In this section the author, Sir John Hicks, explains what was mistaken in Böhm-Bawerk’s concept of the ‘average period of production’ (which Hicks also refers to as ‘the Austrian theory’). Böhm-Bawerk had reasonably focused on a simple case of production: namely, “the case where all the input is utilized at one given date, and all the output comes to fruition at another given date.” The analysis is correct in this case, but, as Hicks notes, the result “does not generalize in the sort of way in which it might have been expected to generalize.”
Instead, in the general case,
The absolute length of the true average period has no significance whatsoever; it depends only in part upon the character of the production plan; it will be lengthened and shortened in an entirely arbitrary manner according as we calculate the average period of the same plan at different rates of interest. Change in the average period is important, but not the length of the period itself. The average period measures nothing else but the crescendo of the plan; and that has nothing to do with the technical methods of production employed.
To clarify the point further, Hicks gives a simple example to illustrate the properties involved. His example considers a particular firm whose production consists of a number of separate processes, each of which takes n weeks to complete. In any given week, some of the previously started processes are completed, and new ones are started to take their place. He assumes that the firm is initially in a stationary equilibrium state, with m processes finishing each week, and m new ones begun to replace them.
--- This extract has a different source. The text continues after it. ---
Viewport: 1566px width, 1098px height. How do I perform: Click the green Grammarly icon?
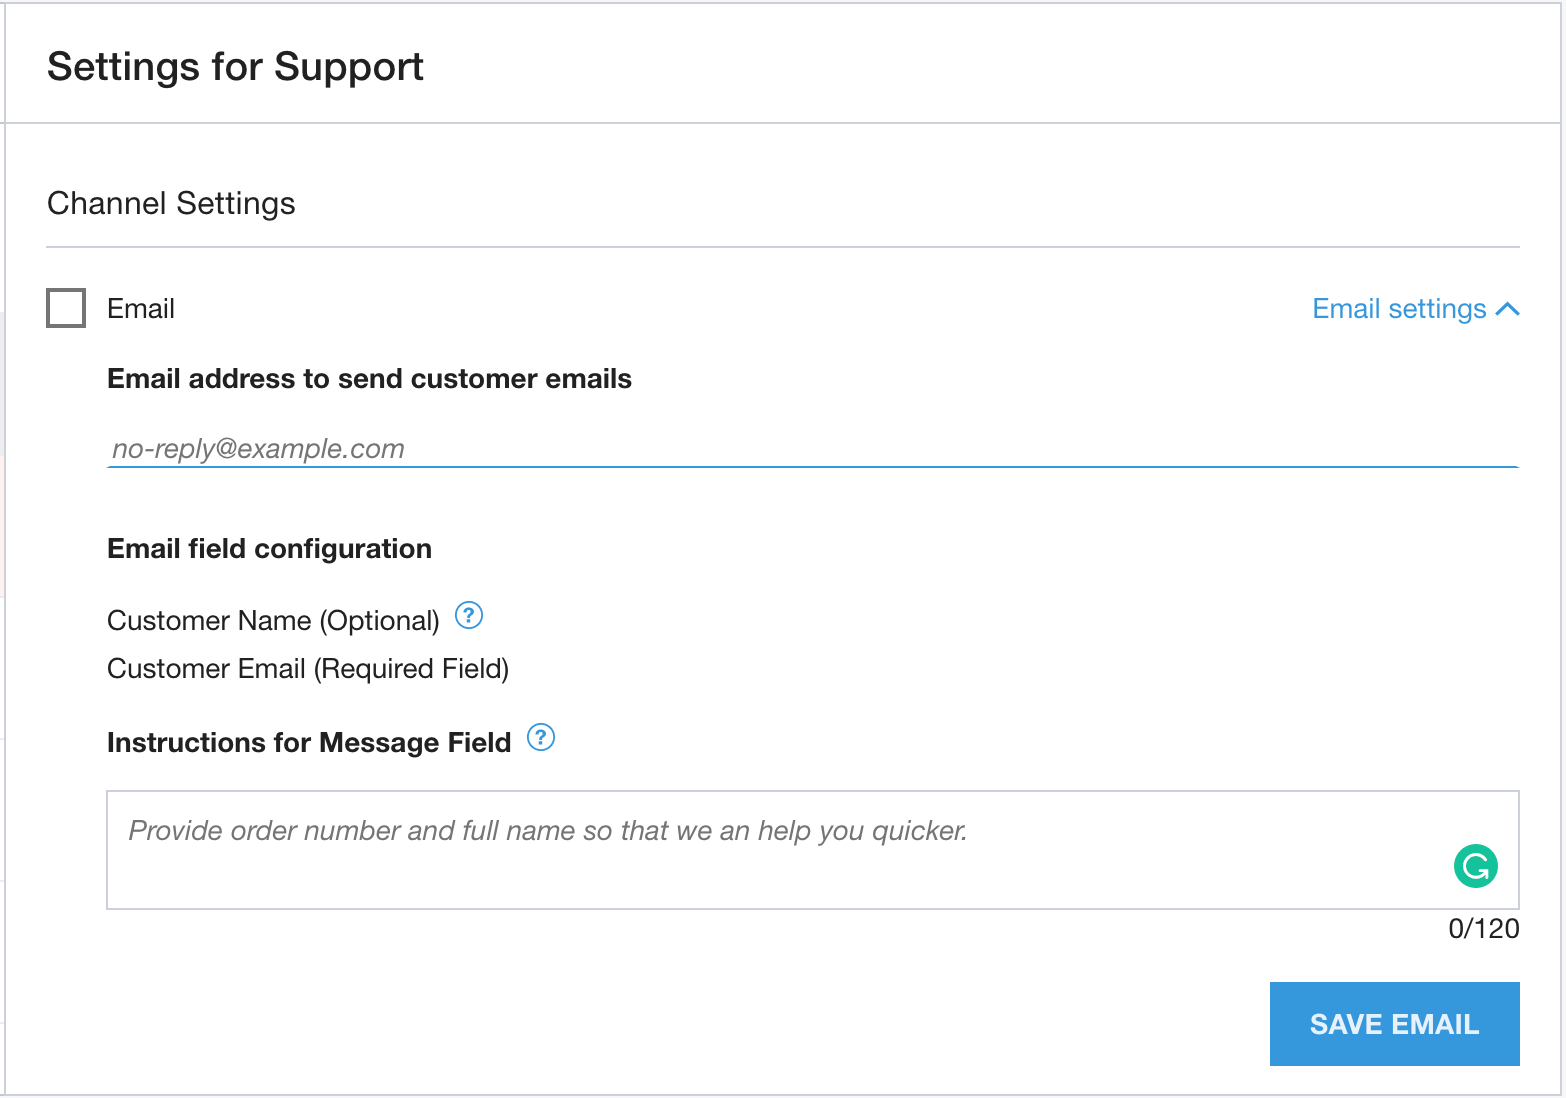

Thus mn of these processes are being conducted each week, and “the streams of total inputs and total output are both constant over time.” The firm is assumed to have chosen the number mn "for reasons of risk; risk-coefficients increase as the scale of output expands; the entrepreneur declines to undertake extra processes, because their capitalized value (allowance being made for risk) would be negative."
If there is a fall in the interest rate, it may be profitable to start some new processes that were not profitable before. The author states that the inception of these new processes, undertaken only because of the fall in the interest rate, "must raise the average period of the plan." To explain this, note that these less profitable processes may have, in a sense, a longer payback period. Even if they do not (that is to say, even if they have the same properties as the other processes), the increased investment in them (in exchange for later profits) will have the effect of diminishing the current surplus and increasing some later surpluses. In other words, as the author concludes, "the stream is given a crescendo."
Personal note: Just over 24 hours ago, I was vaccinated against COVID-19, so my hope is that in two weeks or so, I will have escaped the recent global pandemic.